## What you need to do
Retype, without pictures, the line holding "The width and" and each line below it through the final line.
Segment Start: Material provided
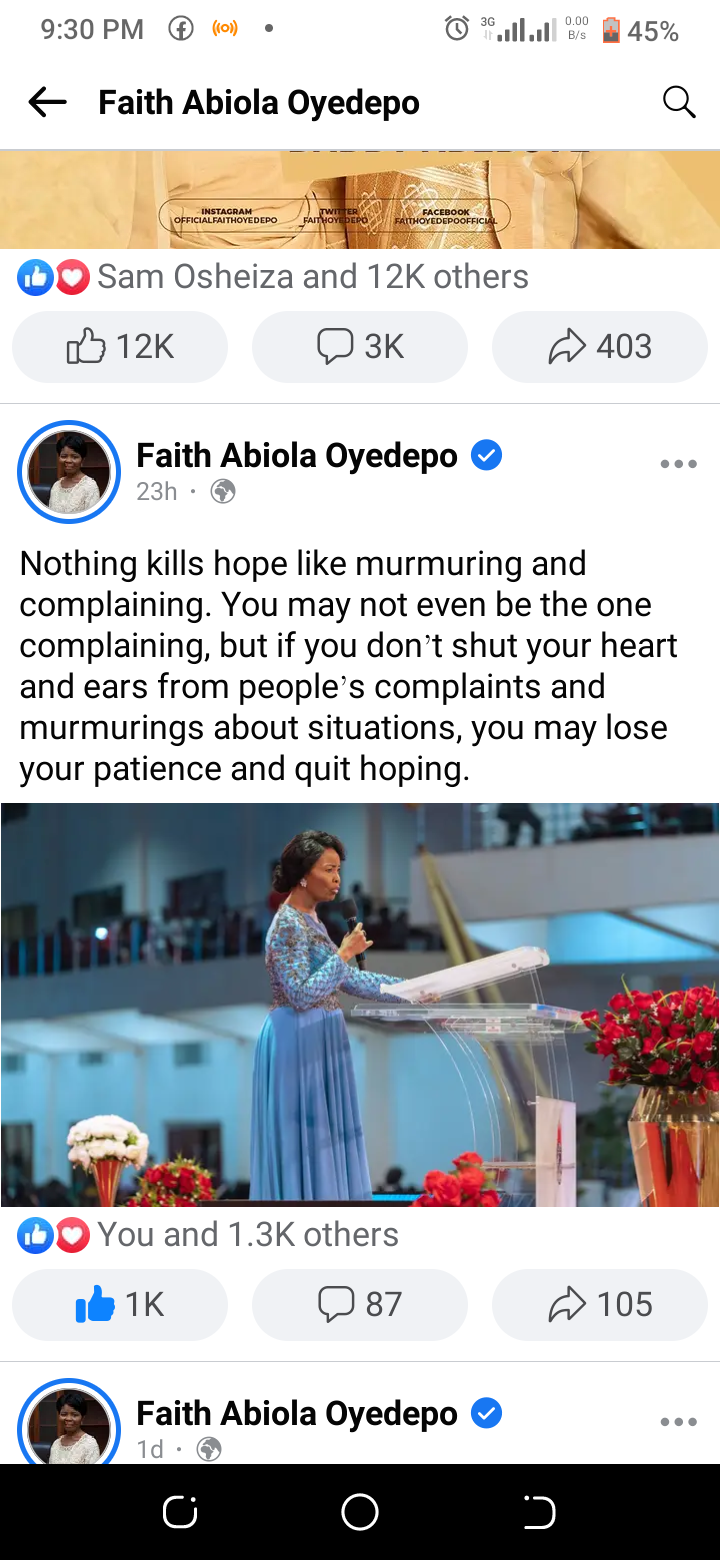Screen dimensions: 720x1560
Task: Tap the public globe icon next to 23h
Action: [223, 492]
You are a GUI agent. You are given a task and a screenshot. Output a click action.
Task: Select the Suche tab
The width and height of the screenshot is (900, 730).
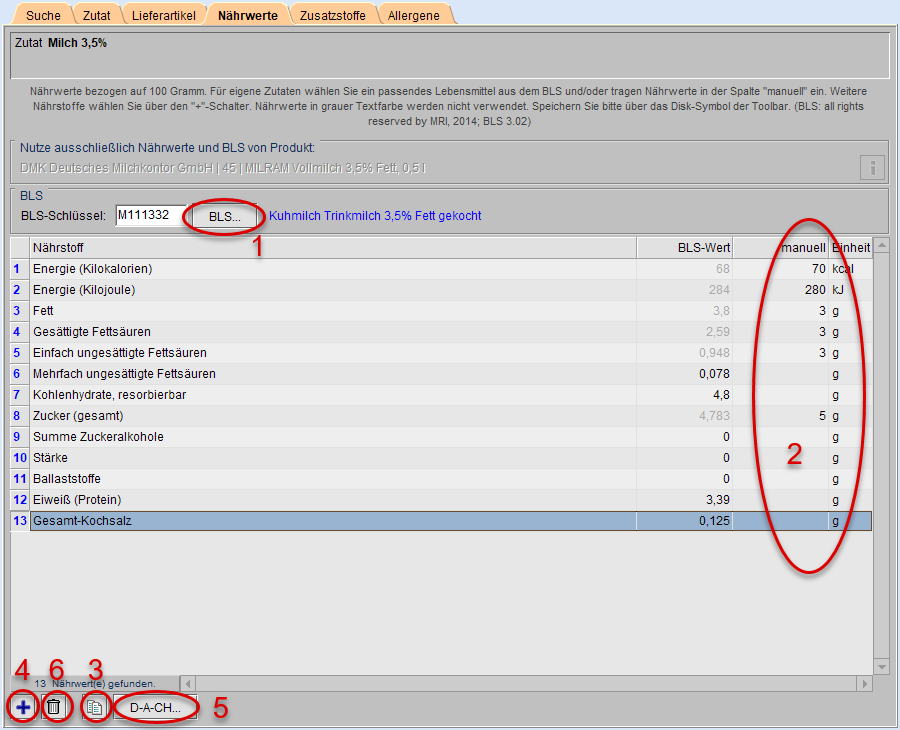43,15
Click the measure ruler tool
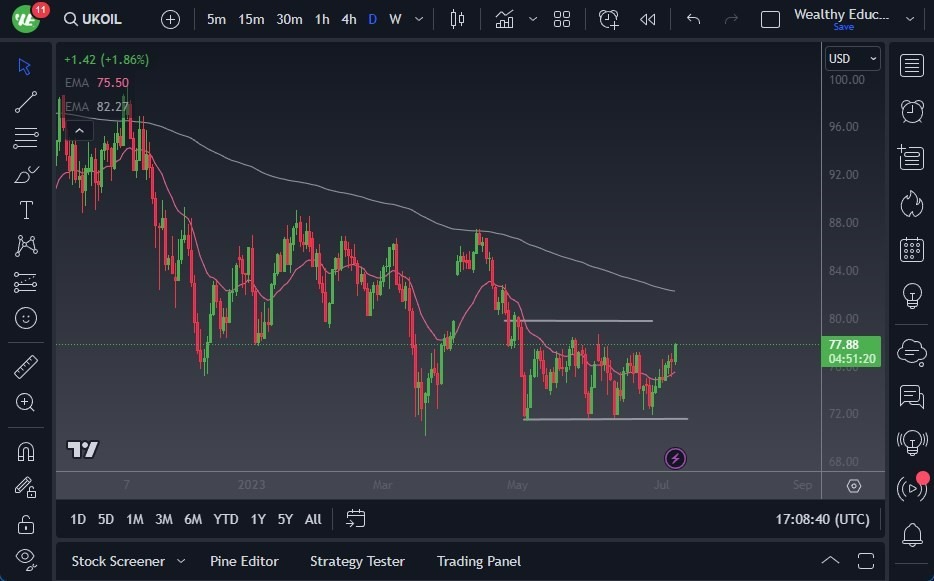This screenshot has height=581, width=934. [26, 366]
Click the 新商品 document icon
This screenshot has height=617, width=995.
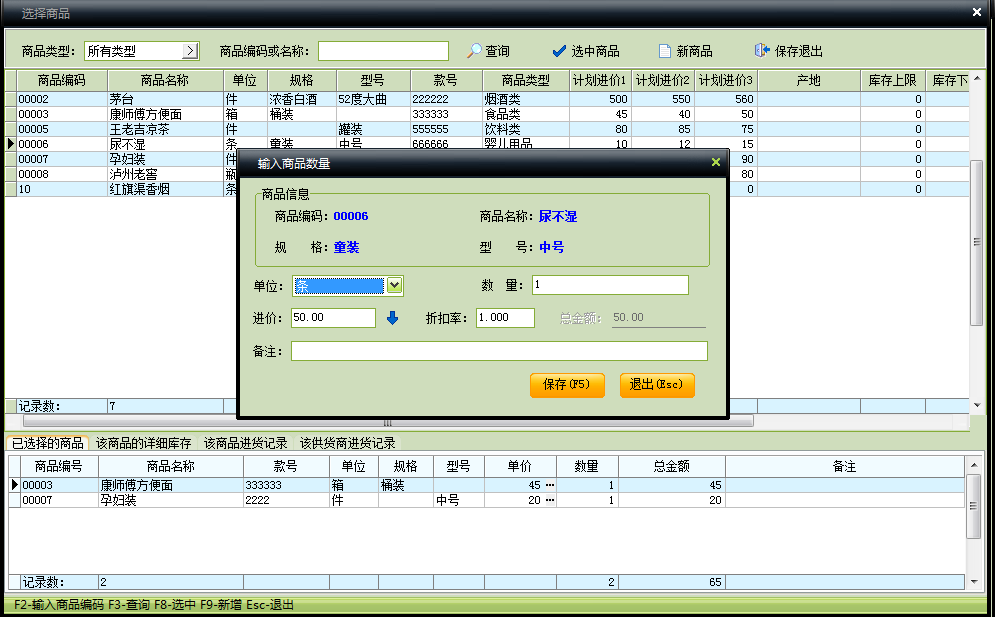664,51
Segment End: Material provided
## Finished task
The width and height of the screenshot is (900, 730).
43,15
Click the measure ruler tool
This screenshot has height=581, width=934. [26, 366]
Click the 新商品 document icon
This screenshot has height=617, width=995.
664,51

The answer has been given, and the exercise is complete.